Velomedix, a venture-backed medical device company advancing the field of therapeutic hypothermia, today announced the enrollment of the first patient in its VELOCITY pilot study. VELOCITY is a prospective, randomized, multi-center study designed to further evaluate the safety and feasibility of the Velomedix rapid therapeutic hypothermia system in patients with acute myocardial infarction (AMIs or heart attacks). The first patient was enrolled by David Shavelle, M.D., at the University Of Southern California Keck School Of Medicine in Los Angeles, CA.
The VELOCITY study will enroll 60 awake patients with ST segment elevation myocardial infarctions (STEMIs) at multiple U.S. and Canadian sites. Patients will be randomized to either primary percutaneous coronary intervention (PCI) or a combination of primary PCI and cooling to therapeutic temperatures before reperfusion.
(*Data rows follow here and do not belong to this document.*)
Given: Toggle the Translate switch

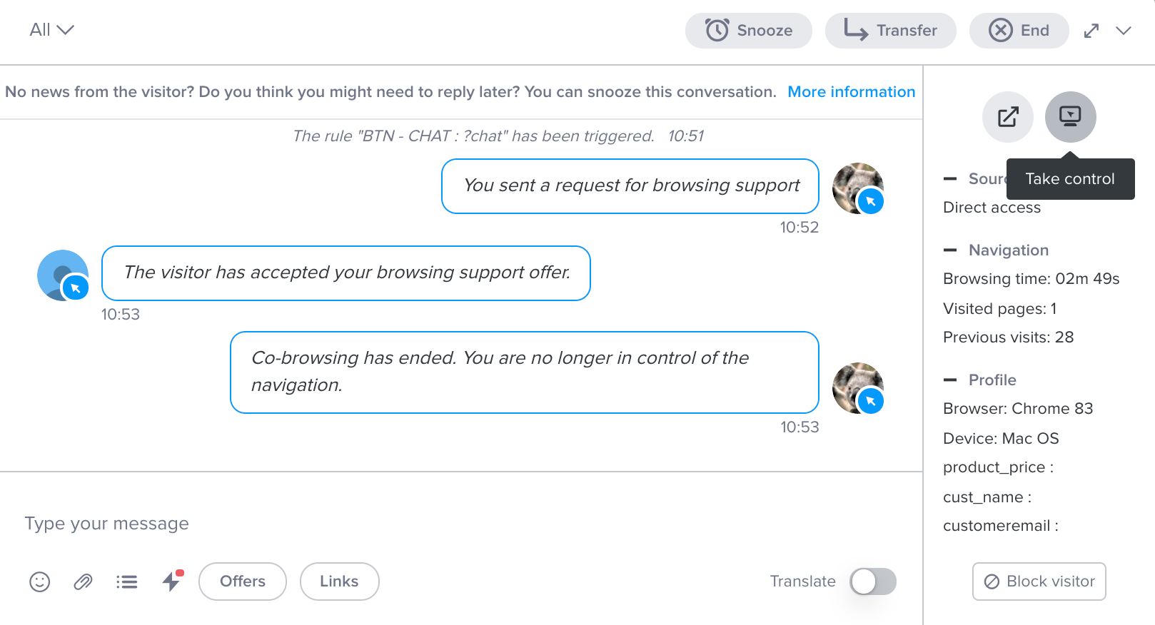Looking at the screenshot, I should click(x=873, y=581).
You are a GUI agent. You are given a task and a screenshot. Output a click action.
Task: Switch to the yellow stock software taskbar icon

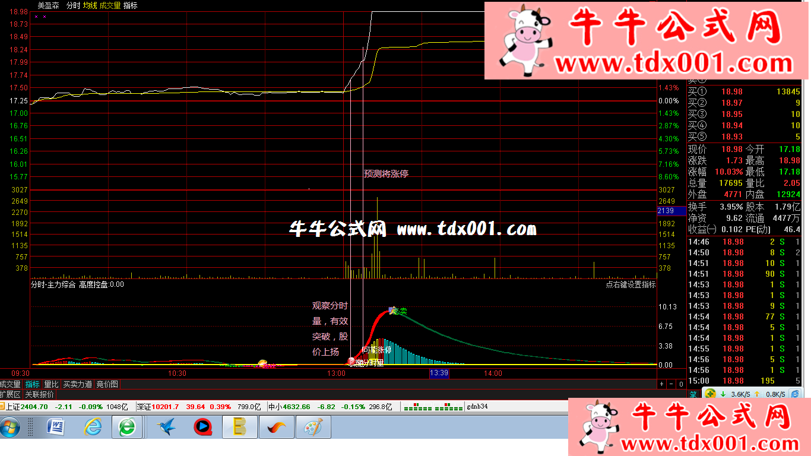pyautogui.click(x=240, y=427)
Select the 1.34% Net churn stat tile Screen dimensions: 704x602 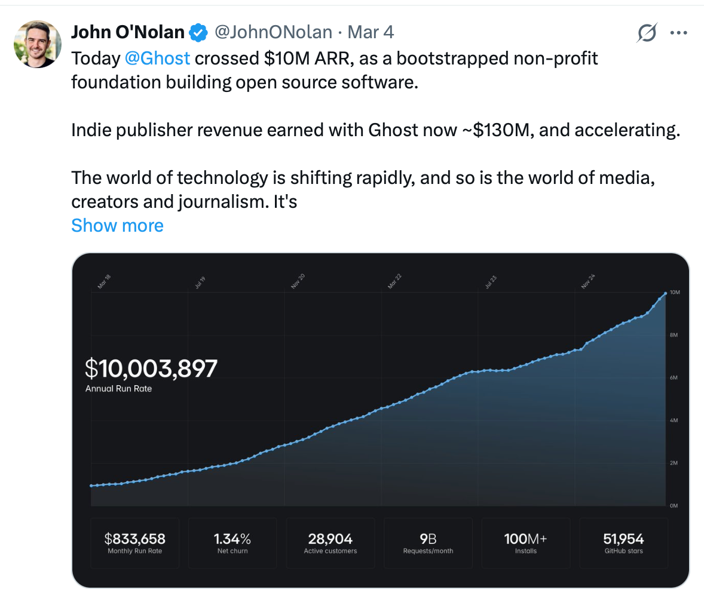coord(232,542)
"The case went very well, with no delay in door-to-balloon time," said Dr. Shavelle. "Any concerns we had with the peritoneal access are essentially gone and the patient has been doing well since his treatment. If this technology shows the expected benefit for these STEMI patients, I could see it become the standard of care for these patients."
The study's primary endpoint is a composite of specific new-onset, serious adverse events during the first thirty days following treatment. Several secondary endpoints will also be collected, including infarct size, myocardial salvage, left ventricular volumes, and left ventricular ejection fraction, assessed by cardiac magnetic resonance imaging (MRI). The study will thus gather initial efficacy information in addition to primary safety data.